Phil Morse | Founder & Tutor
Read time: 2 mins
Last updated 4 October, 2018

The Lowdown

If you’re serious about mobile DJing, you can gain one or two pieces of solid gold advice from books such as this. Basically if you need solid advice about expanding a DJ business, you’ll find something here that helps.

First Impressions / Setting up

Want to know what software successful mobile DJs use to manage their bookings? How to employ DJs as you expand a mobile DJ business? The right kind of company structure to go for? How to write press releases for free publicity? How to differentiate yourself from other DJ businesses? What a DJ contract looks like?

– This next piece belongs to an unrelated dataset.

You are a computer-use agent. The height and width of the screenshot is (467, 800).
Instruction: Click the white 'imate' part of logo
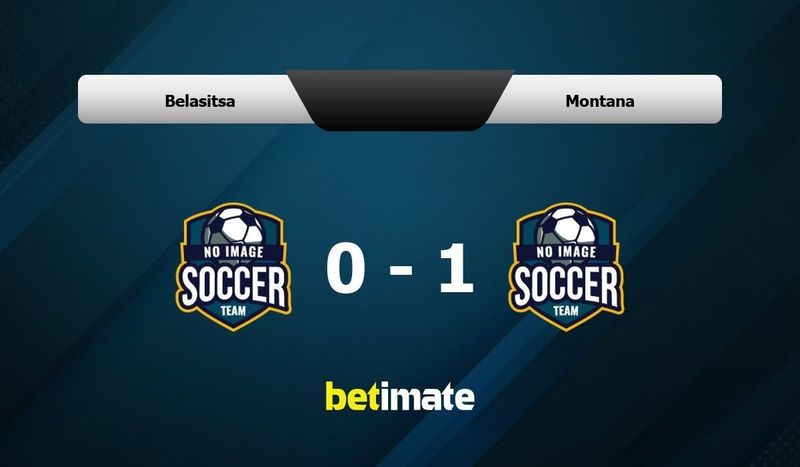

Most of our readers aren’t aiming at establishing local DJ businesses, but for those who are, this 130-page book from DJ Times columnist and veteran mobile DJ Stacy Zemon could be just what you’re looking for.

Being mainly a marketing and sales guide, you get chapters on networking, how to follow up enquiries and close bookings, how to sell your benefits not your features, how to hook up with complementary businesses to get bookings, how to use guerilla marketing techniques, how to write press releases, and so on. However, it’s also got some interesting stuff on adopting the right “mindset” – how to overcome obstacles, working out your USP (“unique selling point”), how to deal with the competition and so on.

Some of this content is quite specialised (so you’d expect with a title like “MBA”…) but if you’ve ever wondered how to incorporate a DJ business, whether to use sub-contractors or actually employ DJs as you build your team, how to capitalise on seasonal DJ bookings, how to use direct mail to generate business, and a host of similar topics, you’ll definitely find it useful.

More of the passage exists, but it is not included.